Comparative study of pregnancy outcomes between day 3 embryo transfer and day 5 blastocyst transfer in patients with progesterone elevation

Abstract

Objective

To explore the effects of progesterone (P) elevation on pregnancy outcomes of day 3 embryo and day 5 blastocyst transfer.

Methods

Clinical outcomes (pregnancy and ectopic pregnancy rates) following day 3 embryo and day 5 blastocyst transfer cycles were retrospectively analysed. Day 3 embryo and day 5 blastocyst transfer cycles were divided into normal P level (P ≤ 1.5 ng/ml) and P elevation group (P > 1.5 ng/ml), based on the serum P level on the day of human chorionic gonadotropin (hCG) administration.

Results

A total of 2868 cycles were analysed. In day 3 embryo transfer cycles (n = 2345), the clinical pregnancy rate was significantly higher in the normal P level group compared with the P elevation group (55.4% versus 46.7%, respectively) and the ectopic pregnancy rate was significantly lower in the normal P level group compared with the P elevation group (2.8% versus 7.9%, respectively).
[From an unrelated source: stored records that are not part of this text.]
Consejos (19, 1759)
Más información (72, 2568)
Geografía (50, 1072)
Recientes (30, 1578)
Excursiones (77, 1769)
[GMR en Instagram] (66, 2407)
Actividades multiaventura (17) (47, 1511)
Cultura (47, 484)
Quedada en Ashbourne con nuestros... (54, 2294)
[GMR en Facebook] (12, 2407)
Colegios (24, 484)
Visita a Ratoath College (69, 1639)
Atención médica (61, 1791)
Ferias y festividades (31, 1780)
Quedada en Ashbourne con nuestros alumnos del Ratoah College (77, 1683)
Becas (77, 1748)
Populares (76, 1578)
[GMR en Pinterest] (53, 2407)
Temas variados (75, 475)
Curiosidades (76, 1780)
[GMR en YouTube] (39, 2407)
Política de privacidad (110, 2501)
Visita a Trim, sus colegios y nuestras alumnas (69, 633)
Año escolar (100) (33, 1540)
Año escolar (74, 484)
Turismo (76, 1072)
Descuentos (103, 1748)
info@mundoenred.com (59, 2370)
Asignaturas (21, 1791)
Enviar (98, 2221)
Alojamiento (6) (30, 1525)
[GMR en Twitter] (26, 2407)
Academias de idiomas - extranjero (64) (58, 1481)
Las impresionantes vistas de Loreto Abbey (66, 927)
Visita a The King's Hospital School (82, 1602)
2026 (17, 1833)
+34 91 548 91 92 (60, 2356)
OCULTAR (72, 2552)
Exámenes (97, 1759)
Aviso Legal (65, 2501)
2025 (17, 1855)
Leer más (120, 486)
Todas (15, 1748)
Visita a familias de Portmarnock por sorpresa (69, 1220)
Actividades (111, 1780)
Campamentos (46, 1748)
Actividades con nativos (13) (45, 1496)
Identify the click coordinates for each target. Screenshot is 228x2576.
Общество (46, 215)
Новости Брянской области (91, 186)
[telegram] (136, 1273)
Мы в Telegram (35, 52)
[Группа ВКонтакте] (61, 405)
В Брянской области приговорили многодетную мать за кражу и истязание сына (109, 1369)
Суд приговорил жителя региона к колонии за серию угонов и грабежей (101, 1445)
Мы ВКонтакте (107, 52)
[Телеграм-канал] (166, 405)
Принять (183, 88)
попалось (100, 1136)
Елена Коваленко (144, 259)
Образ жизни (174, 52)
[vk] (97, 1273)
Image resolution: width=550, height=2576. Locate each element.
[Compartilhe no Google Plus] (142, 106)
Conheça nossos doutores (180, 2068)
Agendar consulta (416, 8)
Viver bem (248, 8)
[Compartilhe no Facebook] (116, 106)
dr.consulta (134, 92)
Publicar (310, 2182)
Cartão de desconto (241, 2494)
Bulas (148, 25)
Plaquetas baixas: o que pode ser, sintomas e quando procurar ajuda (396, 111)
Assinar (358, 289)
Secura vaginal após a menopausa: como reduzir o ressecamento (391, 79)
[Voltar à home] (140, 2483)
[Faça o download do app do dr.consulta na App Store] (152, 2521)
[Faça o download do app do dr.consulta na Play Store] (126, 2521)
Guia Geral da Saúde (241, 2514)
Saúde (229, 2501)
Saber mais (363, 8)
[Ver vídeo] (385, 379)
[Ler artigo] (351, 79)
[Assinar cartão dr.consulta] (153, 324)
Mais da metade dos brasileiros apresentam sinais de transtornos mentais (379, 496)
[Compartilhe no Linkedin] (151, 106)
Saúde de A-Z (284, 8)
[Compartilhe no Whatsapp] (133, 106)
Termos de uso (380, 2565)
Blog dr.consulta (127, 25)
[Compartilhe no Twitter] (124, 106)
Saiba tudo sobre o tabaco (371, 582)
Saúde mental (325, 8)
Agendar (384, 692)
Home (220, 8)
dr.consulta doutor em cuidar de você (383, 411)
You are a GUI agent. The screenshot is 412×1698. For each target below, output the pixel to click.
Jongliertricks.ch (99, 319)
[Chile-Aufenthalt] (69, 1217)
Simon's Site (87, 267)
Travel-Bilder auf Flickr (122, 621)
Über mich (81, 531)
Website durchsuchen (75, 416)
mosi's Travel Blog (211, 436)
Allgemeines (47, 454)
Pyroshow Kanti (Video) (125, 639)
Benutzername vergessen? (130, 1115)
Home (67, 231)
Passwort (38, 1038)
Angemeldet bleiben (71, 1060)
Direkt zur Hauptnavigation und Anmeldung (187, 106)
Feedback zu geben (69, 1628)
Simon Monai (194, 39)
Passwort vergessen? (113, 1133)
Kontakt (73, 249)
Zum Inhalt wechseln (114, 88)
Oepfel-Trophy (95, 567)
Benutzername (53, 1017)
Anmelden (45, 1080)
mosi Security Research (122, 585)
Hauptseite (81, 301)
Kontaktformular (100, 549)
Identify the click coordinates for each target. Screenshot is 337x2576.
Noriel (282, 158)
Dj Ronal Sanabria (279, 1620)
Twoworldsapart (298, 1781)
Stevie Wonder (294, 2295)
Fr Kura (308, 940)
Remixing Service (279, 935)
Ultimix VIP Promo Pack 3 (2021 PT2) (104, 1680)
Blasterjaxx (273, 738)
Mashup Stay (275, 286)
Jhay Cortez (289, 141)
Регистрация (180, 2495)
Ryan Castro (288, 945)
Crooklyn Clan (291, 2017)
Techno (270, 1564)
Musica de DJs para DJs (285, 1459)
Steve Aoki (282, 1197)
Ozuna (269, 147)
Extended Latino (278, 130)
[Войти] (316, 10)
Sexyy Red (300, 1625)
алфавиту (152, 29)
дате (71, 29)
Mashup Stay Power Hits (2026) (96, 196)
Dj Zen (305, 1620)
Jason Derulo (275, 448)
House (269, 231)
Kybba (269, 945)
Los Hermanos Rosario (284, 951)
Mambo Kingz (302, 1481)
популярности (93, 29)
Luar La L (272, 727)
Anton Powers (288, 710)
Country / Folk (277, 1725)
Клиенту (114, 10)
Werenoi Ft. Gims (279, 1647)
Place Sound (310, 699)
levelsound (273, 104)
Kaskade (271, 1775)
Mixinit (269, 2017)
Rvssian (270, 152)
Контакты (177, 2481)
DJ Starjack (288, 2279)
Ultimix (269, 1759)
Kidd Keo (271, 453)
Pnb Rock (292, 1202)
In day 5 blastocyst transfer cycles (n = 523), there were no significant differences in the clinical pregnancy and ectopic pregnancy rates between the two groups, based on the P level.

Conclusion

These preliminary findings suggest that day 5 blastocyst transfer should be adopted for patients with P elevation on the day of hCG administration.

Keywords

Progesterone elevation pregnancy outcome day 3 embryo transfer day 5 blastocyst transfer

Introduction

Under physiological status, the progesterone (P) level rapidly rises after ovulation, which leads to the development of secretory-phase endometrium. Under superovulation, the P level in the late follicular phase often rises ahead of time, due to the use of exogenous gonadotropin and the development of multiple ovarian follicles.¹ The elevated P level in the late follicular phase can decrease the implantation rate of cleavage-stage embryo transfer used for in vitro fertilization (IVF)/intracytoplasmic sperm injection (ICSI).^2–5 During superovulation, high levels of steroid hormones may increase the risk of ectopic pregnancy.⁶ The effects of P elevation in the late follicular phase on the pregnancy outcomes of different-stage embryo transfer are uncertain, particularly in terms of ectopic pregnancy rates. This current preliminary study retrospectively analysed the IVF cycles, including day 3 embryo transfer and day 5 blastocyst transfer cycles, that were performed over a 2-year period in a reproductive centre, in order to explore the effects of the P level in the late follicular phase on the clinical pregnancy rate and ectopic pregnancy rate of different-stage embryo transfers.

Patients and methods

Patient population

This retrospective study analysed data from consecutive women undergoing IVF cycles, including day 3 embryo transfer cycles and day 5 blastocyst transfer cycles, which were performed at the Reproductive Medical Centre, First Affiliated Hospital of Zhengzhou University, Zhengzhou, Henan Province, China between January 2010 and December 2011. Inclusion criteria were: (i) age ≤38.0 years; (ii) first or second IVF cycle; (iii) basal follicle-stimulating hormone (FSH) < 10 mIU/ml. Exclusion criteria were: (i) uterine lesions such as uterine malformation, polyps and intrauterine adhesion; (ii) three failed individual IVF cycles; (iii) either of the couple had chromosomal abnormalities. Primary infertility was considered as infertility in a couple who had never got pregnant; secondary infertility was defined as a failure to conceive following a previous pregnancy.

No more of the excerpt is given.